§ **Work task**
Return a verbatim reproduction of each line, starting at the line with "This screenshot has height=566, width=783." and ending at the last line of the listing below.

Given records: Begin

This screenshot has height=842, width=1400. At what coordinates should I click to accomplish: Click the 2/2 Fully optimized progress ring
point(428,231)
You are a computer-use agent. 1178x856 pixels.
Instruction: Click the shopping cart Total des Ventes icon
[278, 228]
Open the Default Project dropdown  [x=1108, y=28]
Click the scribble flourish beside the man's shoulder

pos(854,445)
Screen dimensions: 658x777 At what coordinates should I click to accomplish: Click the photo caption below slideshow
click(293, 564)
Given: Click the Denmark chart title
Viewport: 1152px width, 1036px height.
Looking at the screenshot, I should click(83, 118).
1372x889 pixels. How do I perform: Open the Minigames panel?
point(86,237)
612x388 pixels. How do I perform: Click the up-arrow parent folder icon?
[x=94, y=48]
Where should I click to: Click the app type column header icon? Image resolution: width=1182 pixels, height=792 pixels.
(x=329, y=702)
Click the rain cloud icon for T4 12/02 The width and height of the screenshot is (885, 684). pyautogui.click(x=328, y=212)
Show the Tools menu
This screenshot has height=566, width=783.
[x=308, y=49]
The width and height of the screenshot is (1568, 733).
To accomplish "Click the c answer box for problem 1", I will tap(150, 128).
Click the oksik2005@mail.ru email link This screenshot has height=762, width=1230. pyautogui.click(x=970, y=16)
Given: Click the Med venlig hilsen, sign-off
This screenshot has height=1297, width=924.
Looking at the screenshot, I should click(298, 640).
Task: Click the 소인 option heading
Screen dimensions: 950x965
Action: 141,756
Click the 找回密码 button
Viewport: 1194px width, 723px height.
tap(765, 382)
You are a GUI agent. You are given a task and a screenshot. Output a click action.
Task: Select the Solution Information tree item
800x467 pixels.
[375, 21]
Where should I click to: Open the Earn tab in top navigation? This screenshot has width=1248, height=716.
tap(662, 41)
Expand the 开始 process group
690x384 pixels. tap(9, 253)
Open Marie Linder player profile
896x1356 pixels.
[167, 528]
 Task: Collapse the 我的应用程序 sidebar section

Given records: End

§ **Task solution**
This screenshot has height=566, width=783.
[x=308, y=49]
The width and height of the screenshot is (1568, 733).
To accomplish "Click the c answer box for problem 1", I will tap(150, 128).
Click the oksik2005@mail.ru email link This screenshot has height=762, width=1230. pyautogui.click(x=970, y=16)
Given: Click the Med venlig hilsen, sign-off
This screenshot has height=1297, width=924.
Looking at the screenshot, I should click(298, 640).
Task: Click the 소인 option heading
Screen dimensions: 950x965
Action: 141,756
Click the 找回密码 button
Viewport: 1194px width, 723px height.
tap(765, 382)
You are a GUI agent. You are given a task and a screenshot. Output a click action.
Task: Select the Solution Information tree item
800x467 pixels.
[375, 21]
Where should I click to: Open the Earn tab in top navigation? This screenshot has width=1248, height=716.
tap(662, 41)
Expand the 开始 process group
690x384 pixels. tap(9, 253)
Open Marie Linder player profile
896x1356 pixels.
[167, 528]
 Task: Collapse the 我的应用程序 sidebar section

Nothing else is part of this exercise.